Sounds like Mikes idea of a drop spreader would be the best thing for my situation to get the lime spread evenly and somewhat accurate. One of those never came to my mind before but I just don't know where I would find one as most all stuff like that was hauled to the scrapyard when steel was so high a few years back.


----------



## Lewis Ranch (Jul 15, 2013)

Why not just use a 3pt seed slinger since you have so little to do?


----------



## Vol (Jul 5, 2009)

Hayden, a lot depends upon how damp/wet the lime is. The drier it is the better for you in this instance. If it was very dry you could put it in a funnel/hurricane seeder with a agitator and get it spread....it would probably spread about 12 feet I imagine. The gate would probably have to be opened all the way. I don't know if you could rent one locally or not from a ag dealer or co op?

Regards, Mike


----------



## swmnhay (Jun 13, 2008)

Do you have Pell lime available?pelleted lime,the size of other commercial fertilizer.It can be run threw a regular buggy type fertilizer spreader.Slow the RPM down enough to get a 25'? Spread.

After I grid sampled one field I had 1 grid that need some lime so I did it with Pell Lime as it didn't take enough to have lime hauled in.It did cost more then regular Ag Lime.


----------



## VA Haymaker (Jul 1, 2014)

You might check with your local extension service. They might have a smaller spreader you can rent and more accurately put down the lime where you need it. I have lime spread by a coop on our place and while it's effective, not exactly impressed with the spread evenness across the width. I'd like to be able to spread the lime myself - where it's not a rush-in/out and get another load on someone else's field so I know it's a accurate spread.

Good luck,
Bill


----------



## Hayman1 (Jul 6, 2013)

leeave96 said:


> You might check with your local extension service. They might have a smaller spreader you can rent and more accurately put down the lime where you need it. I have lime spread by a coop on our place and while it's effective, not exactly impressed with the spread evenness across the width. I'd like to be able to spread the lime myself - where it's not a rush-in/out and get another load on someone else's field so I know it's a accurate spread.
> 
> Good luck,
> Bill


Same here Bill, I use the coop or a private spreader with his own truck.
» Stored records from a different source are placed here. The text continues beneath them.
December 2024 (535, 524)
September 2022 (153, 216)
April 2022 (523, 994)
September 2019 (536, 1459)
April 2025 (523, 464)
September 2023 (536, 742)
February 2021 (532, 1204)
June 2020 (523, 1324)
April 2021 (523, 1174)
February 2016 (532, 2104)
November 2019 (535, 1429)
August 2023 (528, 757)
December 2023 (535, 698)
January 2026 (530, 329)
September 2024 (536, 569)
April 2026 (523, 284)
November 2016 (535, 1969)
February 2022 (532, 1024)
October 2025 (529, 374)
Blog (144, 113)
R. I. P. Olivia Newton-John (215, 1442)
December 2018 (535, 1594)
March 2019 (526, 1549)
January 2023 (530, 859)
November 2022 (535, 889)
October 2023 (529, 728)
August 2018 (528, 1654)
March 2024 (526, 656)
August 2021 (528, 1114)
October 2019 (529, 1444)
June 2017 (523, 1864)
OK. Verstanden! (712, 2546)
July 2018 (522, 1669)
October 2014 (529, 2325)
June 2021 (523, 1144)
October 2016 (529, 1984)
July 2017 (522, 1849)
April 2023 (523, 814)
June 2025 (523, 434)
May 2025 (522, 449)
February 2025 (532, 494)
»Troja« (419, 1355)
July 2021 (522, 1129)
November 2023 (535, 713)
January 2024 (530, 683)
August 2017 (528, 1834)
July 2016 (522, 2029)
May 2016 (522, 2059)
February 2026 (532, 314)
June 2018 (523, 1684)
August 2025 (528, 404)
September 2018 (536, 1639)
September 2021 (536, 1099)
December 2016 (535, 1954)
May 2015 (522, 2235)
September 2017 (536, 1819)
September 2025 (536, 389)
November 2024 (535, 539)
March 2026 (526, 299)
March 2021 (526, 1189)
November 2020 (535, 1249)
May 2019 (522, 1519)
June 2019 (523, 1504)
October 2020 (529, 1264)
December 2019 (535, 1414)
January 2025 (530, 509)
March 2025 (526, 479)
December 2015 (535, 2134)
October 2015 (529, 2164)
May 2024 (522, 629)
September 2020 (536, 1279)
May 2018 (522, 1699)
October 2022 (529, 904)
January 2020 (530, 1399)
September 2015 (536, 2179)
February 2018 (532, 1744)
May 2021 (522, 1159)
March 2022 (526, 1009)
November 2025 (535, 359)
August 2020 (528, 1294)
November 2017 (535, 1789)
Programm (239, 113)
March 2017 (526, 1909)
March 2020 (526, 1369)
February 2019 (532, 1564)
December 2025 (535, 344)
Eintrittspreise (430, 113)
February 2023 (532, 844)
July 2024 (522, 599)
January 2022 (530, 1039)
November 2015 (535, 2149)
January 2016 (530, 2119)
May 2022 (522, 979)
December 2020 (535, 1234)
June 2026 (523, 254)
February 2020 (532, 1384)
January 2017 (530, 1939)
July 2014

Not impressed with the spread pattern nor the level of agitation which ends up creating a lime cloud which limes somewhere else, just not the field that the truck is driving on. Guess we need to go back to the old days of everyone having their own ezflow and polluting the ground with diesel fuel cleaning it out after each use. Now about how to get bulk lime in the spreader? Guess I will keep using the coop with their bad habits.


----------



## swmnhay (Jun 13, 2008)

Pell Lime
http://feeco.com/pelletized-lime-vs-ag-lime-imposters/


----------



## r82230 (Mar 1, 2016)

I would go with Lewis's seed slinger, using Swmn's pelletized lime. As Swmn mentions pelletized lime is more expensive, but you are doing a small area.

Larry


----------



## Lewis Ranch (Jul 15, 2013)

Peleatized lime is what we've been using here for a couple years.


----------



## FarmerCline (Oct 12, 2011)

Vol said:


> Hayden, a lot depends upon how damp/wet the lime is. The drier it is the better for you in this instance. If it was very dry you could put it in a funnel/hurricane seeder with a agitator and get it spread....it would probably spread about 12 feet I imagine. The gate would probably have to be opened all the way. I don't know if you could rent one locally or not from a ag dealer or co op?
> 
> Regards, Mike


 The lime I get tends to be on the damp side. I tried to spread it with a cyclone spreader and I ended up having to shovel it out as I would just pack in the bottom and not come out the gate.


----------



## FarmerCline (Oct 12, 2011)

Lewis Ranch and SWMN hay, how much are you guys paying for pellet lime? That would be the easiest ting for me to use with a cyclone spreader but the cost is the problem. Here pellet lime is $150 a ton and when I'm needing close to 4 tons to the acre that gets awfully expensive. Even though it's only a couple acres I just can't justify spending that much per acre.....especially since this is rented ground.


----------



## endrow (Dec 15, 2011)

Lot of good advice here that has come out for lime spreading. I would go as far to say hear the dry lime we have, if you would throw that on a box spreader and end up with a real shabby spread job. The places where it is applied super thick could have a negative effect on next year's crop


----------



## Lewis Ranch (Jul 15, 2013)

$220 a ton local ag place is spreading some for me today. Here they say 200lbs of pelatized lime is equivalent to two tons of our ag lime.


----------



## Farmineer95 (Aug 11, 2014)

Thinking about your 10ft strip, I'm wondering if you see that throughout the field. I have a 8 ton Chandler lime spreader and spread width for lime is less that granular fertilizer. I'm curious if the spread width was miscalculated for the whole field??
If you could get your hands on a spreader I wonder if you could narrow up the spread by putting deflectors on one or both sides of the spinners?


----------



## FarmerCline (Oct 12, 2011)

Lewis Ranch said:


> $220 a ton local ag place is spreading some for me today. Here they say 200lbs of pelatized lime is equivalent to two tons of our ag lime.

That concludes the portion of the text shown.